Angola, the Ivory Coast and Uganda are the biggest producers of Robusta. Ethiopia and Kenya are the only African countries to produce Arabica alone.

Predominantly a producer of Robusta, Angola also exports a small quantity of Arabica - Andulo or Gando - with a neutral flavour that makes it ideal for blending.

Coffee still grows spontaneously in Ethiopia, where it is harvested by the local community and dried in the sun. This variety, called Djimmah, has a spicy, slightly piquant flavour. Harrar or Ethiopian Moka is one of the rarer varieties.
Similar to real Moka, this coffee yields a dark red beverage with a full, strong and winy taste.

Kenyan coffees are known for being full-bodied and slightly acidic; Kenya AA is the best variety.

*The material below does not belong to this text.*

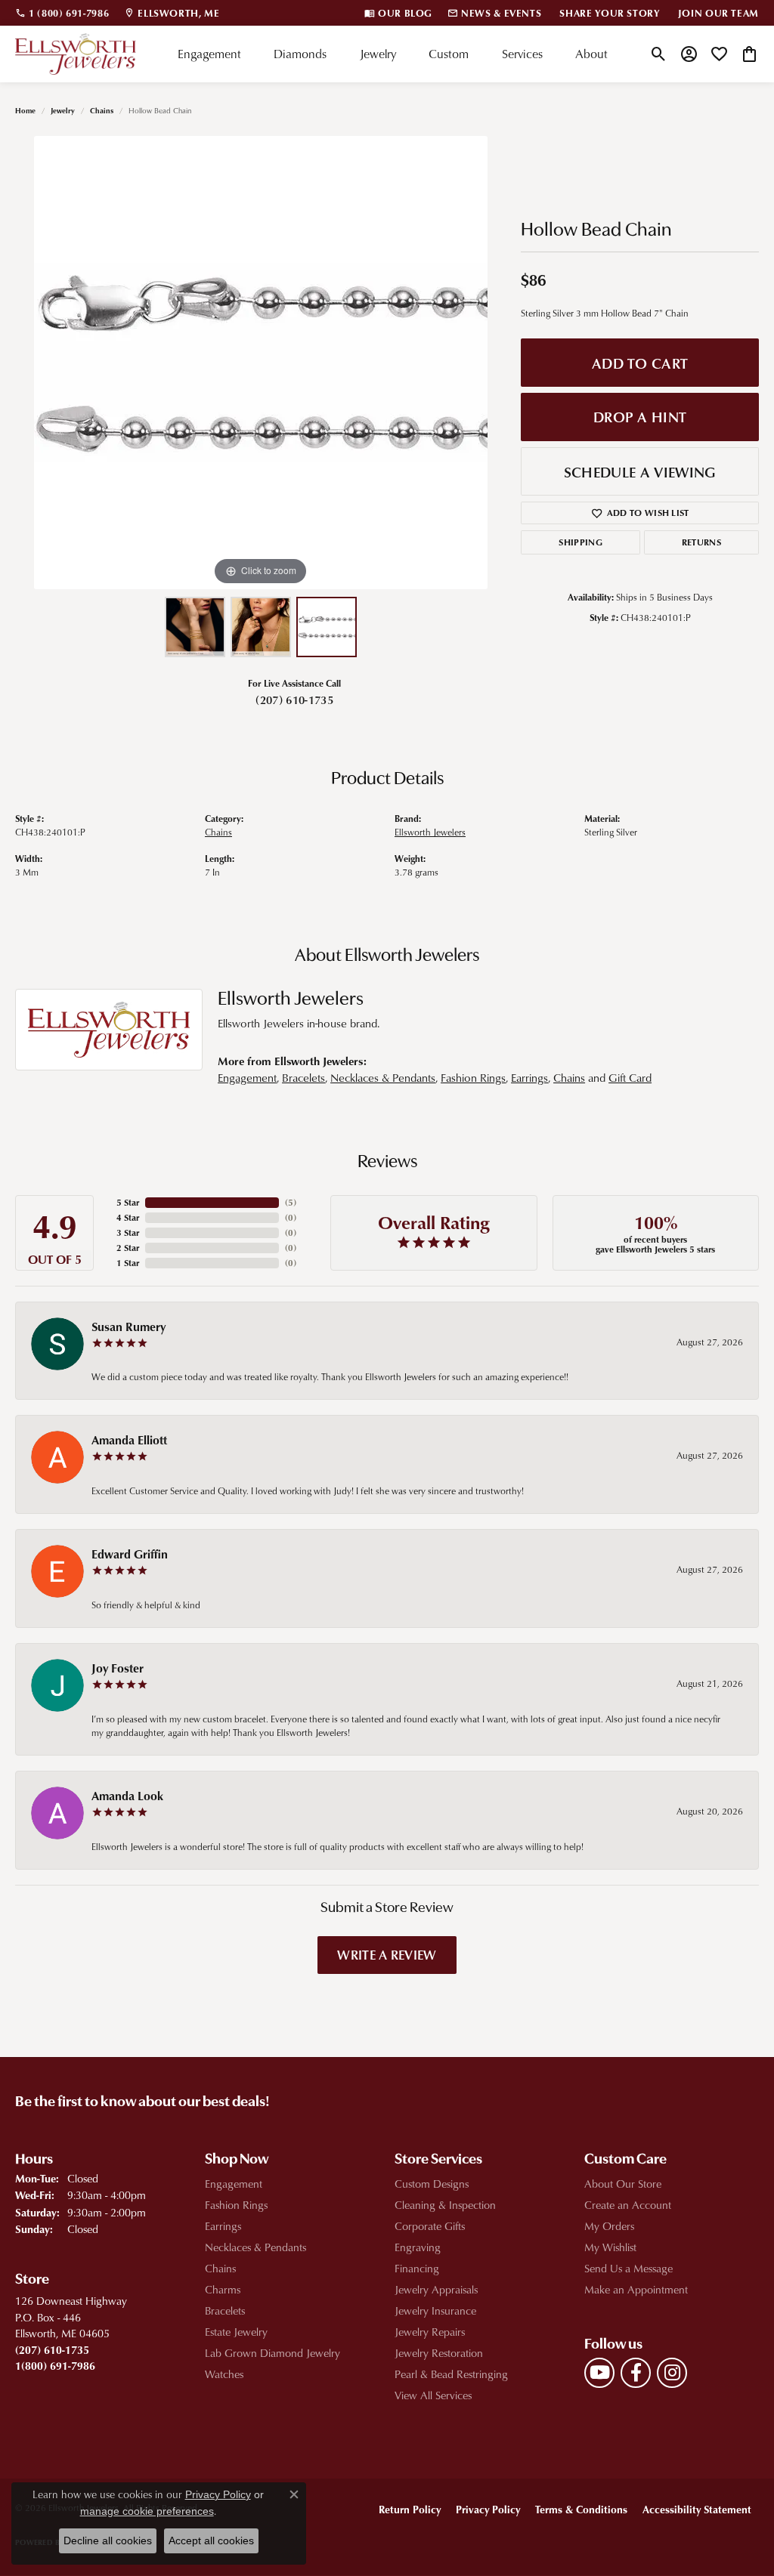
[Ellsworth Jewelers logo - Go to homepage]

Tanzanian coffee is drunk pure and black, never blended. Winy, acidulous and sweet, the most prized Arabica are the Kilimanjaro and Plantation Buboka. An exceptional rarity are the round coffee beans.

Moka, a classic coffee, comes exclusively from Yemen. Though the bean is irregular and unattractive, it yields a remarkable juice that is spicy, bitter/sweet and full-bodied.

The largest producer of coffee in Asia is India, which grows both Arabica and Robusta. Java, Sumatra and the Hawaiian islands were amongst the first international producers.

Java is considered one of the most delicate and refined Arabica beans in the world. The finest is full-bodied, with low acidity and a spicy aroma.

All coffee types grown are excellent, with a full- bodied sweet flavour, never syrupy. The Kona coffee plants are cultivated on the slopes of the Manua Loa volcano.

The English are the biggest customers of Indian coffee, the most common variety of which is Mysore, dark, full-bodied and acidulous.

Rich, sweet and moderately acidic, Mandheling is the most prized of Sumatran coffee beans.